Cup e ambulatori: iniziano i lavori

Pianella. L’ex sede del giudice di pace ospiterà la struttura sanitaria della Asl
PIANELLA. Sono cominciati, a Pianella, i lavori in piazza Nassiriya, per trasformare l’ex sede del giudice di pace in una struttura sanitaria che ospiterà il Centro unico di prenotazione, gli ambulatori e il 118 (il cui servizio sarà operativo 24 ore su 24 dal mese di settembre).
Il via c’è stato alla fine della scorsa settimana (l’intervento è a cura di Edilizia Artistica) e i tempi contrattuali per l’esecuzione sono di 90 giorni. L’auspicio del Comune è che si arrivi al termine «il prima possibile e che a settembre sia tutto ultimato», dice il sindaco Sandro Marinelli annunciando l’inizio del cantiere.

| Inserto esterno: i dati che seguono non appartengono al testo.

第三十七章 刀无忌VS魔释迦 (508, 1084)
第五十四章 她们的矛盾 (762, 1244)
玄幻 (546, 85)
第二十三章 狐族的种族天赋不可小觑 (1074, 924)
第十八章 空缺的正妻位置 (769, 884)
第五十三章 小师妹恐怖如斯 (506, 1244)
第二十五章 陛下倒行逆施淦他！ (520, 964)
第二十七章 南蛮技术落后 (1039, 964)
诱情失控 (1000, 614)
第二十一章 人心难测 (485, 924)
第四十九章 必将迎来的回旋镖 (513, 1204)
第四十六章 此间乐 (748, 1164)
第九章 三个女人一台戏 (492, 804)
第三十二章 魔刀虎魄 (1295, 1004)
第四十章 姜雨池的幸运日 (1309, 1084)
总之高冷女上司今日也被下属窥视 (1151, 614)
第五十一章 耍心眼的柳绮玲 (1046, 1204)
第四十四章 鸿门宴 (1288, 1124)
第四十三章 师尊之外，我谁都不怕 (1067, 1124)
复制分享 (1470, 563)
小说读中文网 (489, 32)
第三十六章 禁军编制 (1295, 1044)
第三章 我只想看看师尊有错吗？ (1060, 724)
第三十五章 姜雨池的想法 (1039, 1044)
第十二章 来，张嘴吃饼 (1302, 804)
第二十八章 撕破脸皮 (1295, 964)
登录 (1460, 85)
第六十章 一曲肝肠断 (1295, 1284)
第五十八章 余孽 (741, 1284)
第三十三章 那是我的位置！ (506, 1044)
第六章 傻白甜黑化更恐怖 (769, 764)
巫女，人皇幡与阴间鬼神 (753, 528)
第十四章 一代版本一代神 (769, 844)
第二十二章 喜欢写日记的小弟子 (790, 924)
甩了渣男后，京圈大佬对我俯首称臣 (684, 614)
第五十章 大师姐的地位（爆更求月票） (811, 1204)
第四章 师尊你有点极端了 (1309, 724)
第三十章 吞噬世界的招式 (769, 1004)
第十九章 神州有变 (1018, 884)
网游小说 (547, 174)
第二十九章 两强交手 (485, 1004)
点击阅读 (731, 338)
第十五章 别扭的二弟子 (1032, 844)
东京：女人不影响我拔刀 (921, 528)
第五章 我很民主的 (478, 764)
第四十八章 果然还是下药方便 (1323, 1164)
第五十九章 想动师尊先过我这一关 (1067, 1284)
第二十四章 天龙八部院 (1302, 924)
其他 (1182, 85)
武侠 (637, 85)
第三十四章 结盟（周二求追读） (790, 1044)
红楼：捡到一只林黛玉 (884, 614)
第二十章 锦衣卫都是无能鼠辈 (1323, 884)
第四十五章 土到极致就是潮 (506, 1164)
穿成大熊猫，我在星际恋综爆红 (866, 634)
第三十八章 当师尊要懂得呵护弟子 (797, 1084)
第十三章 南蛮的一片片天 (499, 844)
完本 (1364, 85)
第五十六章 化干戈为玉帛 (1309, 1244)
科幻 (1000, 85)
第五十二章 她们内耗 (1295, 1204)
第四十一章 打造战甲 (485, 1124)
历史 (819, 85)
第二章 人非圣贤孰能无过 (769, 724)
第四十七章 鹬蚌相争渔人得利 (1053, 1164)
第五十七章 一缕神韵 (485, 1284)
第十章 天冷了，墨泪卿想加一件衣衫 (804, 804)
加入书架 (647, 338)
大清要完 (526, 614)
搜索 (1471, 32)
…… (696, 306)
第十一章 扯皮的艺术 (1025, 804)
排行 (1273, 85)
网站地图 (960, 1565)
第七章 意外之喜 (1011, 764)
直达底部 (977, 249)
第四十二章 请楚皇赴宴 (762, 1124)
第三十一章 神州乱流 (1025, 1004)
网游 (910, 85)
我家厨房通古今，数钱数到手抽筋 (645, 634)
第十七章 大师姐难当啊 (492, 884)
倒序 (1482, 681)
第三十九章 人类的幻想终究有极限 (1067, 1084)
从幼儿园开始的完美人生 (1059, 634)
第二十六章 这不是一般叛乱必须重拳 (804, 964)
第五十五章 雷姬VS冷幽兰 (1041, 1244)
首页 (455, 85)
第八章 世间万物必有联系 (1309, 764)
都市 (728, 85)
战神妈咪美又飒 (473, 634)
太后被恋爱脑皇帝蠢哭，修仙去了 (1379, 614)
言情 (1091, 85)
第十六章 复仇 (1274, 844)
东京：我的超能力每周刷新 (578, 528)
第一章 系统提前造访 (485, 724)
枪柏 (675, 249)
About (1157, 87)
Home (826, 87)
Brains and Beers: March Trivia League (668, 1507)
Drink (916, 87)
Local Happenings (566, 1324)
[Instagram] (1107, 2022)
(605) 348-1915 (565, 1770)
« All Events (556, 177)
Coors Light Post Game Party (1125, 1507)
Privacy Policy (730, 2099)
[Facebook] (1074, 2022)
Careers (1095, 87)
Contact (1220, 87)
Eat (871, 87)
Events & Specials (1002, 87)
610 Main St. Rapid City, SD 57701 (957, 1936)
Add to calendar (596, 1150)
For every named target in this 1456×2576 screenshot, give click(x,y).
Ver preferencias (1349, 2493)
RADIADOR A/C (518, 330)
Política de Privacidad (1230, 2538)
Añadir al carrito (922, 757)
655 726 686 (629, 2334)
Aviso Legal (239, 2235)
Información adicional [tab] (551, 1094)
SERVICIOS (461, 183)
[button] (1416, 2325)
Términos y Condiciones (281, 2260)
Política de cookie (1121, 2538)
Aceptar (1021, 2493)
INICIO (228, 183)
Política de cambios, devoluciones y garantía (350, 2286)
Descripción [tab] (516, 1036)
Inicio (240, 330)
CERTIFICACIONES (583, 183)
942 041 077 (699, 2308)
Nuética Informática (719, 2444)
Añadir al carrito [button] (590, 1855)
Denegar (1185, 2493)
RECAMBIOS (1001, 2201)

Alla base del progetto, a quattro mani tra Comune e Asl di Pescara, c’è una convenzione tra i due enti, spiega il primo cittadino. È stata proprio l’azienda sanitaria a «finanziare la ristrutturazione dell’immobile di proprietà del Comune, anticipando il canone di locazione per trent’anni, per un importo complessivo di 350mila euro». Il progetto prevede «la messa in sicurezza sismica e l’adeguamento a struttura sanitaria» per fare in modo che i locali che hanno ospitato la sede del giudice di pace e poi gli studenti della scuola media accolgano «il centro unico di prenotazione gli ambulatori e il 118», cioè i servizi della Asl sul territorio. «Al primo piano è prevista una struttura di accoglienza diurna per gli anziani non autosufficienti». Avviando un servizio di questo genere sul territorio, fa notare Marinelli, si punta a creare «un’alternativa al ricovero in ospedale degli anziani», un fenomeno che ha sempre rappresentato un problema irrisolto per l’ospedale di Pescara a causa dell’eccesso di degenti in alcuni periodi dell’anno, specie d’estate, quando alcuni letti finiscono in corsia.
La posizione dell’immobile (due piani più il seminterrato, 250 metri quadri a piano) è stata giudicata ideale dalla Asl, considerato che si trova in centro, dispone di due parcheggi ed è vicino alla caserma dei carabinieri. Un intervento importante per il Comune perché «lasceremo la sede attuale, la ex scuola di Santa Lucia, e miglioreremo l’accoglienza e la possibilità di erogare servizi». (f.bu.)